When an ethnic civil war broke out in Burundi in 1993, Odette Habonimana learned firsthand how peace begins at home.
Only 9 years old at the time, she watched her mother welcome frantic neighbors, Hutu and Tutsi alike, to shelter with their family of 12 as chaos ensued around them.
“People were killing each other on every corner, burning hills and houses. It was very terrible. The world quickly turned into a hell,” said Odette, who was recently named the new Country Director of Burundi Friends International (BFI), a partner of PCI. “People from my village who were running joined us to seek refuge as they found us calm and united. We made a big community of more than 100 people, both Tutsi and Hutu mixed. I remember my mother convincing all men and young boys not to commit crimes as it was happening in other villages.”
Those frightening first months turned into a 12-year conflict, during which time Odette grew up with her mother’s emphasis on nonviolence and acts of moral courage as her guide. In addition to protecting their neighbors’ sons and husbands from recruitment by rebels, Odette’s mother founded a women’s association made up of both Hutu and Tutsi to farm together and fight hunger caused by the crisis.
“Even now, Hutu and Tutsi in my village live in unity,” Odette said. “… My mother has been my role model.”
Today, as one of ten finalists for the inaugural Women Building Peace Award from the U.S. Institute of Peace, Odette is carrying that legacy of leadership forward.
“I am a woman of vision, a vision to empower my fellow women, especially rural women,” she said. “Empowered women build peaceful families that lead to peaceful communities and ultimately a peaceful nation.”
When political unrest and violence enveloped Burundi during the country’s 2015 presidential elections, Odette focused on building social cohesion in her home province of Gitega. As a BFI volunteer at the time, she developed Women’s Empowerment Clubs (WECs) comprised of Hutu, Tutsi and indigenous Batwa women from various political parties. Using people-to-people reconciliation practices, WECs leverage the relationships between their members to foster trust, tolerance and dialogue within their communities. They also receive training on entrepreneurship, family planning, health, women’s rights and rule of law, among other topics.

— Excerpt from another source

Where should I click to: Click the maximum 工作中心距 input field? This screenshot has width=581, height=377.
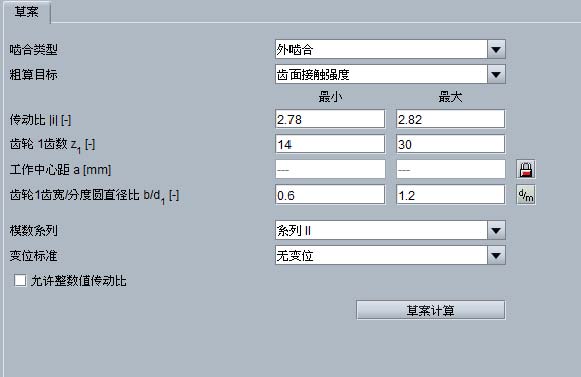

“The crisis of 2015 was a sign that Burundians need peacebuilding education,” Odette said. “I doubled my efforts to empower youth and women not only in my home village but throughout the country.”
Recognizing the success of those original WECs in Gitega, Odette began to scale her model to other provinces with BFI. For years, she has been making concerted efforts to reach the most marginalized and vulnerable people in Burundi, who experience overwhelming rates of socio-political and domestic violence and lack opportunities for upward economic mobility. To date, more than 1,000 WECs have been formed across Burundi, boasting over 7,000 rural women as members.
“Through her pursuit of women’s participation and inclusion in peacebuilding and post-conflict settings, Odette has earned the respect of the few urban and many rural communities she has conducted outreach and trainings in,” said BFI board member Ashleigh Subramanian-Montgomery, who nominated Odette for the USIP’s Women Building Peace Award. “Venues across the country repeatedly report exceeding attendance capacity when the community knows Odette will be the speaker. Local commune leaders and administrators regularly attend and are inspired by her trainings.”
In 2018, Odette and BFI also began incorporating PCI’s Women Empowered (WE) program into their work with WECs, training groups of 15-25 people to save and loan together, practice leadership skills and accomplish personal and community-wide goals. Last year, with support from a Rotary Foundation Global Grant initiated by Rotary Club of Del Mar, they were able to expand these social and economic empowerment efforts across Burundi.
“By instilling leadership competencies in our participants, a spirit of teamwork, starting businesses and participating in community services, we prevent violence and promote social cohesion,” Odette said. “My happiness is to see Burundian women capable of supporting their needs, the needs of their children, their families and that of the community at large. My joy is to see rural women having a say in decision-making from the local to national level.”
As of July 2020, a total of 1,330 youth and women coffee farmers in 60 groups have saved over $53,680 and used that savings to offer small loans to each other to launch small businesses, improve their houses and purchase livestock. Members are also working with their groups to make their communities better by conducting home visits, providing financial support for emergencies and ensuring clean water access points are functioning.
“We are grateful to our partnership with PCI allowing greater visibility to the gifts and needs of all Burundians. Odette is a shining star to be celebrated,” said Julie Marner, Executive Director of BFI. “The BFI-PCI partnership has elevated her work with rural women in terms of economic empowerment and community leadership. In Burundi, I often feel it is against all odds that success can occur. … She is a force of peace, a woman with vision and courage.”